Ação necessária A:
No excerto sobre autoengano, o que gera dissonância cognitiva no caso da pessoa que bebe em excesso?
Ação necessária B:
Enumere todas as situações de dissonância cognitiva apresentadas como exemplo no excerto sobre autoengano.
Ação necessária C:
Transcreva do excerto sobre autoengano o trecho que vai de "- Dissonância cognitiva: Uma pessoa que bebe" até "mal) gera dissonância cognitiva.".

Excerto do documento:
§ §
Inconsciente ou não, o autoengano está profundamente enraizado no modo como funcionamos. Vejamos alguns exemplos:
- Dissonância cognitiva: Imagine que uma pessoa valoriza a saúde e sabe que manter uma alimentação equilibrada é importante para prevenir doenças. Porém, essa pessoa come frequentemente fast food e tem hábitos alimentares pouco saudáveis. O conflito entre o conhecimento sobre a alimentação saudável e o comportamento de consumir fast food gera dissonância cognitiva.
- Autoengano: Para reduzir essa dissonância, pode recorrer ao autoengano, dizendo a si mesma que “um hambúrguer de vez em quando não faz mal” ou “todos merecem um prazer de vez em quando”. Outra reacção possível é ignorar os efeitos negativos que a alimentação inadequada poderá causar a longo prazo ou acreditar que “não é tão grave”, já que pratica exercício físico, por exemplo.
- Dissonância cognitiva: Uma pessoa que se preocupa com questões ambientais e sabe que o consumo excessivo de produtos descartáveis prejudica o meio ambiente mas, ainda assim, compra com frequência produtos em recipientes de plástico e itens de uso único, gerando um conflito interno.
- Autoengano: Para justificar este comportamento, a pessoa pode pensar que “o impacto de um único indivíduo não é assim tão grande” ou que “não existem muitas alternativas viáveis no supermercado”. Poderá ainda acreditar que “os outros fazem o mesmo, então não vale a pena preocupar-me tanto”. Esse tipo de autoengano diminui a tensão, permitindo que ela continue com seus hábitos de consumo sem mudar de comportamento.
- Dissonância cognitiva: Uma pessoa sente que não está a ser tratada com respeito pelo seu companheiro, mas decide ignorar esse facto porque está afetivamente vinculada ao outro. A discrepância entre o amor (uma crença positiva) e o tratamento desrespeitoso (um comportamento negativo) cria dissonância cognitiva.
- Autoengano: Para aliviar o desconforto, essa pessoa pode começar a racionalizar o comportamento do parceiro, pensando que “ele age assim porque teve um passado difícil” ou “ele vai mudar, é só uma fase”. Essas distorções permitem manter o relacionamento, minimizando a percepção dos problemas reais e afastando a tensão interna gerada pela dissonância.
- Dissonância cognitiva: Uma pessoa que bebe em excesso sabe que este comportamento tem impacto na sua saúde e no seu desempenho profissional, mas continua a consumir grandes quantidades de álcool. A discrepância entre o comportamento (beber demais) e o conhecimento (o álcool faz mal) gera dissonância cognitiva.
- Autoengano: Para reduzir esta dissonância, o sujeito pode convencer-se de que “toda a gente bebe um copo” ou que “não bebo mais do que as outras pessoas”. Também pode acreditar que “só bebo em ocasiões sociais, por isso não é grave”. Isso ajuda a manter o comportamento, sem lidar com os efeitos negativos do consumo excessivo de álcool.
§ §
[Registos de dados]

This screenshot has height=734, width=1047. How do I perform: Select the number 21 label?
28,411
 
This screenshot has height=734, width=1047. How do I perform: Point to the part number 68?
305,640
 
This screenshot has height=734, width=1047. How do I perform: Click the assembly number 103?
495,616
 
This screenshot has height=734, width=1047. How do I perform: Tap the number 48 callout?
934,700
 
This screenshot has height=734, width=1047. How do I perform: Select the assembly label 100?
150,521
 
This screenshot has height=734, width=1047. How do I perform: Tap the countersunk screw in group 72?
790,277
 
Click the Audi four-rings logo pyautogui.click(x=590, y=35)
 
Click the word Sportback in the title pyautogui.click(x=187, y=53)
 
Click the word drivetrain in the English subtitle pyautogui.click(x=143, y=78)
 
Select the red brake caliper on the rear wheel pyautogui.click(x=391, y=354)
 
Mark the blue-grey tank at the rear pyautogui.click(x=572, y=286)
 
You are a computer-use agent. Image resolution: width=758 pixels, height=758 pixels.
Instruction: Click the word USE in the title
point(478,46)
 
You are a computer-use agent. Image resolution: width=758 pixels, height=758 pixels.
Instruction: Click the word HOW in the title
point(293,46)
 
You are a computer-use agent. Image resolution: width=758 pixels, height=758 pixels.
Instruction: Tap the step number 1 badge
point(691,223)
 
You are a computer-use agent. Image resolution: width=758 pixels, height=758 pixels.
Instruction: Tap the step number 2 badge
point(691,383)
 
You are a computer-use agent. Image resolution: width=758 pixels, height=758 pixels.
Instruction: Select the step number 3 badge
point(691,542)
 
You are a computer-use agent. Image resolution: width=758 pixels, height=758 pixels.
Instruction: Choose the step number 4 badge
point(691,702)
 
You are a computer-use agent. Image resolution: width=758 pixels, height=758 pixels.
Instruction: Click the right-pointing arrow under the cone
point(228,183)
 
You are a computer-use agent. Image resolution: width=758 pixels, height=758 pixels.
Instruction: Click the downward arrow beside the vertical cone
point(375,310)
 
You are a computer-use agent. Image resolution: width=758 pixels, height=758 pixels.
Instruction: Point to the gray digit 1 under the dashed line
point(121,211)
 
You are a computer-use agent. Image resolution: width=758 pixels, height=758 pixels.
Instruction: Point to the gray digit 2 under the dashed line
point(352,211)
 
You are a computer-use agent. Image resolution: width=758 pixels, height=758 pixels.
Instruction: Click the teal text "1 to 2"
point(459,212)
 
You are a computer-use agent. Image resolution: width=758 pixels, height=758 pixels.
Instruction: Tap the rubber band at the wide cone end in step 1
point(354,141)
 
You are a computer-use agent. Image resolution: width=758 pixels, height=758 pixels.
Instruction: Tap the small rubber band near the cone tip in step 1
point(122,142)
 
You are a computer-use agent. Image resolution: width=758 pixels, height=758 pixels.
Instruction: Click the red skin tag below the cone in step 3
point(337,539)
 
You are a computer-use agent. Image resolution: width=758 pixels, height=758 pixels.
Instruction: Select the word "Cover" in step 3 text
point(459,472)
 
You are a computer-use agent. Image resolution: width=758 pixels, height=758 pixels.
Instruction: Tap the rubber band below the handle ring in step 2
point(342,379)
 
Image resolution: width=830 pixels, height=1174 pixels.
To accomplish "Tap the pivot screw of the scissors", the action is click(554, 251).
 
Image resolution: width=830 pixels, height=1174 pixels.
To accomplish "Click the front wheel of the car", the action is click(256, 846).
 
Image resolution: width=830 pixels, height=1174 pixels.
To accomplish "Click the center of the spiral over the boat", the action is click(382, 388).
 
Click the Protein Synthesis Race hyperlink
§ §
Área de resposta A:
A discrepância entre o comportamento (beber demais) e o conhecimento (o álcool faz mal).

Área de resposta B:
- Uma pessoa que valoriza a saúde e sabe que uma alimentação equilibrada é importante, mas come frequentemente fast food.
- Uma pessoa que se preocupa com questões ambientais, mas compra com frequência produtos em recipientes de plástico e itens de uso único.
- Uma pessoa que sente que não é tratada com respeito pelo companheiro, mas ignora esse facto por estar afetivamente vinculada a ele.
- Uma pessoa que bebe em excesso e sabe que isso afeta a saúde e o desempenho profissional, mas continua a consumir grandes quantidades de álcool.

Área de resposta C:
- Dissonância cognitiva: Uma pessoa que bebe em excesso sabe que este comportamento tem impacto na sua saúde e no seu desempenho profissional, mas continua a consumir grandes quantidades de álcool. A discrepância entre o comportamento (beber demais) e o conhecimento (o álcool faz mal) gera dissonância cognitiva.